[2017年06月11日]

万霊の天より圧す梅雨入かな

目迫秩父(1917~63)

梅雨入(ついり)が夏の季語。入梅、梅雨めく、梅雨に入る、梅雨はじまるも同意の季語です。
今日は入梅。今年の関東甲信越の梅雨入りは、7日でしたね。横須賀は曇っていました。
立春からおよそ135日目、11日ごろが入梅で以後約30日間が梅雨の期間になります。しかし、梅雨入りの日は青の年によって違いますね。南の地方は6月半ば、北方はやや遅れます。最初は梅雨に入ったという実感はあまりなくて、細かな雨が降ったり、薄日が差したりしているうちに、いつしか本格的な梅雨の季節になります。
この句の「万霊」は、この世を去ったすべての人々の霊を言います。
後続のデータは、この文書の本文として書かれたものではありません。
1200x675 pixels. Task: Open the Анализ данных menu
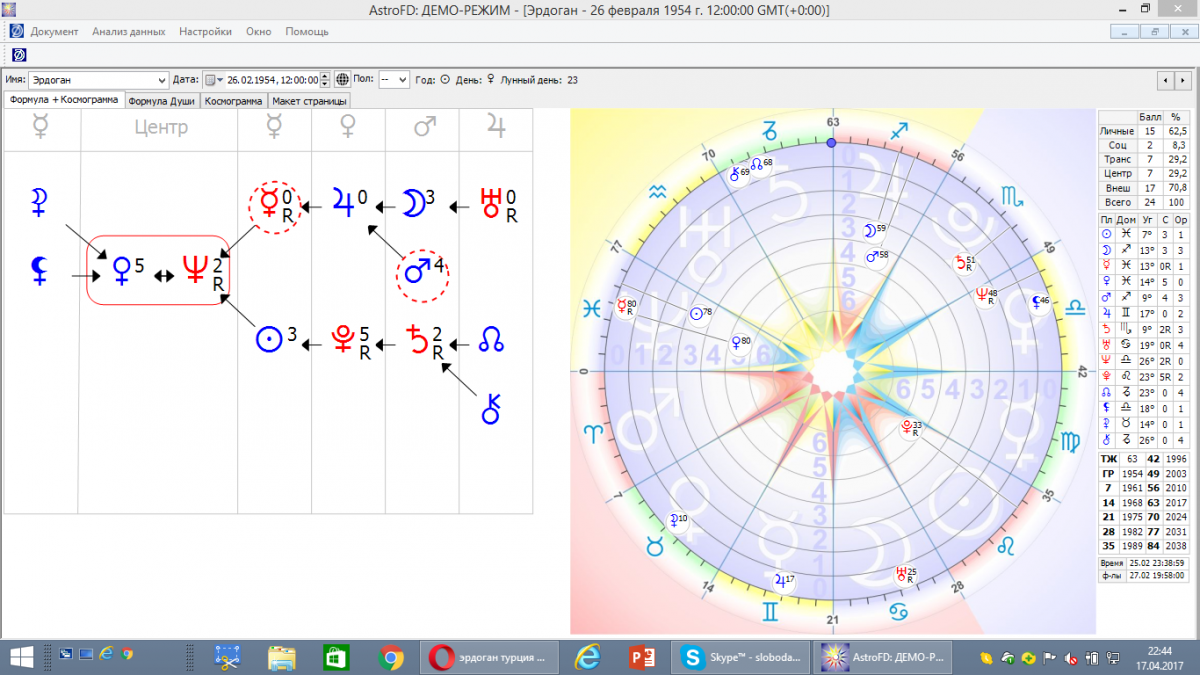click(x=128, y=31)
天を圧するばかりの霊が梅雨の始ったことを教えてくれます。梅雨はじめじめとうっとうしいものですが、しみじみとした落ち着きのある気配が天地に満ちるときでもありますね。
作者めさく・ちちぶの紹介は、2008年10月10日を参照。
(出典:平井照敏著「新歳時記」、河出書房新社、1989年刊)
・中学3年生のプロ棋士、藤井聡太四段が25連勝。先輩棋士が戦々恐々としていますね。あの落ち着きは天性のもの、どこまで強くなるか楽しみです。